As a Wi-Fi interface, a little more work is necessary - at a minimum, you need to implement the extra configuration calls in WiFiInterface. This is because the network stacks and EMAC APIs only relate to the Ethernet-like data path - they have no knowledge of any other configuration mechanisms and assume they are already set up.

To do this, create a C++ class that inherits from both WiFiInterface and EMACInterface. The EMACInterface is a helper class that implements all the core NetworkInterface functionality for you. You then need to implement the extra WiFiInterface configuration methods.

For reference, EthernetInterface also derives from EMACInterface but has no extra code because no extra configuration is necessary.

You don't usually directly expose the EMAC class of a Wi-fi driver - it is not usually declared as EMAC::get_default_instance, but you would pass it to the constructor of your base EMACInterface.

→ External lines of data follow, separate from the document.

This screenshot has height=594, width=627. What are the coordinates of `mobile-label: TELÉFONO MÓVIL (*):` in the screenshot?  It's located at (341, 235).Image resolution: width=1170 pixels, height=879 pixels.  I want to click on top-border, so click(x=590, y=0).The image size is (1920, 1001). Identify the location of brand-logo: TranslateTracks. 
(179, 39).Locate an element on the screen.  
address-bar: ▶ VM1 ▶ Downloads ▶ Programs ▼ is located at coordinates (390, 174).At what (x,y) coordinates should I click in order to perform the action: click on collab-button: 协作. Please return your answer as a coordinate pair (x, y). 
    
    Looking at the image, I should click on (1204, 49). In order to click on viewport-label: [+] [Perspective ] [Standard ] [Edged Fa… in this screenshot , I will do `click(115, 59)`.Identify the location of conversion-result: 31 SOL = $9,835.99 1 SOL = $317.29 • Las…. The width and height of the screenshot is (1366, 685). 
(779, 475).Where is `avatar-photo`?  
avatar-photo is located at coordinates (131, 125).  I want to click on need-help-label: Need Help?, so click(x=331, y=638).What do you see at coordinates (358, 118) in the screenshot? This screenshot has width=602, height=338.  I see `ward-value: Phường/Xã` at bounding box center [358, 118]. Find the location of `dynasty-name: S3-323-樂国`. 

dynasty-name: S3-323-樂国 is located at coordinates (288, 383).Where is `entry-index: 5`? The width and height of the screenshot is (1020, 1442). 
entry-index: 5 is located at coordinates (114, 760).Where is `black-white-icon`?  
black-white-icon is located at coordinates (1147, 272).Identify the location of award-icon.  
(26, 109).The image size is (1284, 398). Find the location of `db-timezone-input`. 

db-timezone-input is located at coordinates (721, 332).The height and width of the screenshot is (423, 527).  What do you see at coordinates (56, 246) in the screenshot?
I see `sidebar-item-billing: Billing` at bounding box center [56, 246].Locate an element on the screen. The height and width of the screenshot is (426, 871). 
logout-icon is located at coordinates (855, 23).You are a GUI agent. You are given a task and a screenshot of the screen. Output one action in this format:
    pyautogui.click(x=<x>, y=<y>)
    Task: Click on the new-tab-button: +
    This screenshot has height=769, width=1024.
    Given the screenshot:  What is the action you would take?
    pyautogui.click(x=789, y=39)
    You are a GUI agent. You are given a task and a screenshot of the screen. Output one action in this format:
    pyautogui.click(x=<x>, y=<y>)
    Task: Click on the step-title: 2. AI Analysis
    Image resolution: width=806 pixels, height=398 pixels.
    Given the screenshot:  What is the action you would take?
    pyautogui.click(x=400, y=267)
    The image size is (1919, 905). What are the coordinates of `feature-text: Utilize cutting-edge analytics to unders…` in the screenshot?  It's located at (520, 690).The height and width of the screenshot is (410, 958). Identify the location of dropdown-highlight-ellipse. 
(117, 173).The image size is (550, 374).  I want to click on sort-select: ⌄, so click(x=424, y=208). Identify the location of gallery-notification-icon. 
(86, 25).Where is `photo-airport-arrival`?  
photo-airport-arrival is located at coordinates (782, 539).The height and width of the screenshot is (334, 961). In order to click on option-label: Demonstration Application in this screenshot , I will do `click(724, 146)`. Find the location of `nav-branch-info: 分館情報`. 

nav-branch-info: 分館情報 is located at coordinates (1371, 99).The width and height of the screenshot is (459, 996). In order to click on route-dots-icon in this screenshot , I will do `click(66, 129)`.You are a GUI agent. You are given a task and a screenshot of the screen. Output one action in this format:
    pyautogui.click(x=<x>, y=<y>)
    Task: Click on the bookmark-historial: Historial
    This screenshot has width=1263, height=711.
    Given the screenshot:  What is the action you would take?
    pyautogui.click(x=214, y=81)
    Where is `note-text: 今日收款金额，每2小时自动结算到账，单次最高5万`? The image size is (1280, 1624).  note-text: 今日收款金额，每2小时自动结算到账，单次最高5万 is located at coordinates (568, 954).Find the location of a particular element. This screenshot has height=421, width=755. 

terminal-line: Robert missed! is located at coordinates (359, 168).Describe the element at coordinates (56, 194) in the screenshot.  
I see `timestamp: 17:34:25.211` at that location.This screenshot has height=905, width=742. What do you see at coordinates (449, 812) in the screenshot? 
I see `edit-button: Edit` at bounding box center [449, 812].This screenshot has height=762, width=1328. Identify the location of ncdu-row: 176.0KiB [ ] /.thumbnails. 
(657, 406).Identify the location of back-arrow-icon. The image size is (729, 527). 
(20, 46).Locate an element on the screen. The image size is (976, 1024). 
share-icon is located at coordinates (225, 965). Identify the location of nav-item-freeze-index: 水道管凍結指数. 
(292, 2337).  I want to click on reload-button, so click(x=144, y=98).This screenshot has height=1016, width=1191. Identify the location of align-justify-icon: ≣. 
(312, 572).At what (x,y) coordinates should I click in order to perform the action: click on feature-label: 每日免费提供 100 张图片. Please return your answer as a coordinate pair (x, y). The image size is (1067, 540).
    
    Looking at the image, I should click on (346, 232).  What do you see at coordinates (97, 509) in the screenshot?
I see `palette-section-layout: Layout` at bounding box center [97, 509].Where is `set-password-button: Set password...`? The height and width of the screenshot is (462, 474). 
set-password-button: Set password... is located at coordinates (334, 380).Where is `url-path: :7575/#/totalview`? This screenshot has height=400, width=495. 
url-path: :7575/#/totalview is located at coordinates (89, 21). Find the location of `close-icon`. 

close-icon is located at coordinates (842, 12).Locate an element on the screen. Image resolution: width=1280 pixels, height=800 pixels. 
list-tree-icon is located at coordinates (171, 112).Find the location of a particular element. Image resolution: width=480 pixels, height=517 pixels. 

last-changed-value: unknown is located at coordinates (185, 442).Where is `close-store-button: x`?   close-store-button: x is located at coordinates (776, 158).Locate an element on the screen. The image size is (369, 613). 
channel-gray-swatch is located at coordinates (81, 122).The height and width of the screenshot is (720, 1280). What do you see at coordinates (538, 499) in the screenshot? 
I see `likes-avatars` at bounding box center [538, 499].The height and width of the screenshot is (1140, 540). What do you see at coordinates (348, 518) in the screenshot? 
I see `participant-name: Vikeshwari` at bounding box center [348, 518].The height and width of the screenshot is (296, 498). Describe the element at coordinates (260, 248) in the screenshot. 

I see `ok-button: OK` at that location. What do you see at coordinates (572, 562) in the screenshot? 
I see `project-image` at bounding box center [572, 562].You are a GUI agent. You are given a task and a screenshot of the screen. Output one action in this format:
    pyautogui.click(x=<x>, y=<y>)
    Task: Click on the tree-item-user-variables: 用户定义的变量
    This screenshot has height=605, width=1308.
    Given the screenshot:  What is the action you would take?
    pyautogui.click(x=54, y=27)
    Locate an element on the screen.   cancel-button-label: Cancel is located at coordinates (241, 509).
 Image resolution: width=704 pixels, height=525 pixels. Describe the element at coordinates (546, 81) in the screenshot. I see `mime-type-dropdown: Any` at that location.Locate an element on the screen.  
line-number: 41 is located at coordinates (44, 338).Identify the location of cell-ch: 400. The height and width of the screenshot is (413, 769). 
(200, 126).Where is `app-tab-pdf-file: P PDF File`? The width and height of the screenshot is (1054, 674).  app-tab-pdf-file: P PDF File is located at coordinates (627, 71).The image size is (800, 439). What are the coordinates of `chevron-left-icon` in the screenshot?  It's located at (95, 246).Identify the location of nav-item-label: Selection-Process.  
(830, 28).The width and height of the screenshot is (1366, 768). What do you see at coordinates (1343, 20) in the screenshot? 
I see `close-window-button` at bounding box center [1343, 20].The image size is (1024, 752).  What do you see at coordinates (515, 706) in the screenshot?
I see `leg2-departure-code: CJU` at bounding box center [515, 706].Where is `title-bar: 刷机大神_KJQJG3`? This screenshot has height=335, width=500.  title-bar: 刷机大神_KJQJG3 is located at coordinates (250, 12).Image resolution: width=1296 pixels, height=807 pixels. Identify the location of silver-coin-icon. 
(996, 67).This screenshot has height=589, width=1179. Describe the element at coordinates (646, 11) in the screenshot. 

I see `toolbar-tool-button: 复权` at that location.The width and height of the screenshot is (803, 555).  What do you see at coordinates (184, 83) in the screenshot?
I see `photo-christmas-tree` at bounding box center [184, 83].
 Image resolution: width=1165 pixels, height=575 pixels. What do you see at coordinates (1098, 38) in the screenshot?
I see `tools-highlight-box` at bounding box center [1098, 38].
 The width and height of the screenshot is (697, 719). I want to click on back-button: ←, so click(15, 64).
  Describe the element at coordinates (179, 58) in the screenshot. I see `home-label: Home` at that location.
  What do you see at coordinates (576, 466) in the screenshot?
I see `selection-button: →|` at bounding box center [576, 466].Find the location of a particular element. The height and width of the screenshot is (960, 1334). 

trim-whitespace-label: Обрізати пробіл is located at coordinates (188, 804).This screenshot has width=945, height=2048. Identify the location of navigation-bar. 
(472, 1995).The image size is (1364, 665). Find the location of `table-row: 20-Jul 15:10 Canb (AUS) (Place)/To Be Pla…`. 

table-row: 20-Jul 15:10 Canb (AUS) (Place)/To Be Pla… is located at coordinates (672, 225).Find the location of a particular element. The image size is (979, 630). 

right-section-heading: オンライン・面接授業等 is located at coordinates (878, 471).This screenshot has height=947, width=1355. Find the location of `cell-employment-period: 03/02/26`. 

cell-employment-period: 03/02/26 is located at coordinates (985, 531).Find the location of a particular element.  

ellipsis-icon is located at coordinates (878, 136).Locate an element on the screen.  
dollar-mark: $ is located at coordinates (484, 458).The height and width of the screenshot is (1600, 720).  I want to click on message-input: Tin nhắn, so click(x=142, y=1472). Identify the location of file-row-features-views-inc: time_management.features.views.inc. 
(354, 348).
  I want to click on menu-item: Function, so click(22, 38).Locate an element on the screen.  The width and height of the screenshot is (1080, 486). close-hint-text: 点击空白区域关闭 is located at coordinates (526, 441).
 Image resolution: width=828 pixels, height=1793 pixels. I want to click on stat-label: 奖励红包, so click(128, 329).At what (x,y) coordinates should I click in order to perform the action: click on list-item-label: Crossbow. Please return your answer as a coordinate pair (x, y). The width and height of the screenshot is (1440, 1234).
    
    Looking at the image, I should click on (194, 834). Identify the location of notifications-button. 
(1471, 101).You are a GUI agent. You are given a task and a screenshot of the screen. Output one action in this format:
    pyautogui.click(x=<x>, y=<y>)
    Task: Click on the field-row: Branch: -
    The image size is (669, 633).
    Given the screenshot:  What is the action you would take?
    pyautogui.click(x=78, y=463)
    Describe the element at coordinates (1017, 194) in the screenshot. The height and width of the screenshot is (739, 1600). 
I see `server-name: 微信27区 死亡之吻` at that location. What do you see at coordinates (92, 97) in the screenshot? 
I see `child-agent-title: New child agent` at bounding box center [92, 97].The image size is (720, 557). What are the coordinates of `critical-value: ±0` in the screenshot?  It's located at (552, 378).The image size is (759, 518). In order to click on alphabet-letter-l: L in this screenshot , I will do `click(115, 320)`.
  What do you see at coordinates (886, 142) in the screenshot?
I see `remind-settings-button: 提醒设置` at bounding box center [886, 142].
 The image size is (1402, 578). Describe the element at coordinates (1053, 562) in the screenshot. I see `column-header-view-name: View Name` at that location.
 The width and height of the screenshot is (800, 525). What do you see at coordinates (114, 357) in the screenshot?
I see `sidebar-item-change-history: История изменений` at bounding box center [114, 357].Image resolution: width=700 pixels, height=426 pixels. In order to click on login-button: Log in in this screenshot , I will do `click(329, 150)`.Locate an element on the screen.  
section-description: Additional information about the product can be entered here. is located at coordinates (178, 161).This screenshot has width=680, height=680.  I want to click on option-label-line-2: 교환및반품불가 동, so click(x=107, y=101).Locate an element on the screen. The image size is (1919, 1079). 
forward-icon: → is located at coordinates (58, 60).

This then makes it visible using the get_emac method. This is for test purposes, meaning the test framework can do:

    MyWiFiInterface net;
    EMAC &emac = net.get_emac();

This must work in your driver - it must be possible to power up and use the built-in EMAC directly without the NetworkInterface::connect() method being invoked, as long as the credentials have been set. This structure comes naturally if you use the default EMACInterface::connect() implementation.

Note also that your constructor must allow the network stack to be specified using the same form as EthernetInterface:

    MyWiFiInterface(OnboardNetworkStack &stack = OnboardNetworkStack::get_default_instance());


The precise details of the OnboardNetworkStack API should not concern an EMAC driver writer - it provides the mechanism to bind a driver to a stack, and the APIs needed to implement a NetworkInterface, but this is handled by EMACInterface, either as a base class of your own XXXInterface or as the base of EthernetInterface.


At present, as an interim measure, targets providing EMAC::get_default_instance() should add "EMAC" in device_has in their targets.json. This activates network tests in CI builds.

This is subject to change, but is necessary in lieu of the previous typical behavior of gating tests on FEATURE_LWIP.

Tuning memory allocations

Depending on its use of pool and heap memory and other factors, a driver might want to tune the configuration of particular network stacks. You can do this using the mbed_lib.json of each network stack, using their target_overrides section.


The Mbed OS tree contains Greentea-based tests that exercise the EMAC API directly, and more general socket tests.

For general Greentea information, please see the Greentea section.

EMAC tests are in the Mbed OS tree under the TESTS/network/emac directory.

Greentea socket tests are in the Mbed OS tree under the TESTS/network/emac directory. Please see the instructions on how to run EMAC tests from the Mbed OS repository.

The driver should also be exercised with real-world examples, such as the Arm Mbed Client example.

The driver should also be tested with both network stacks available in Mbed OS, as they use the driver somewhat differently - try with the JSON option nsapi.default-stack set to each of LWIP and NANOSTACK.

Nanostack is IPv6 only. IPv6 operation should also be tested with LWIP because this is likely to reveal problems with multicast filtering that IPv4 or Nanostack may not spot. Please see the Network Socket test plan for instructions how to run Mbed OS socket tests.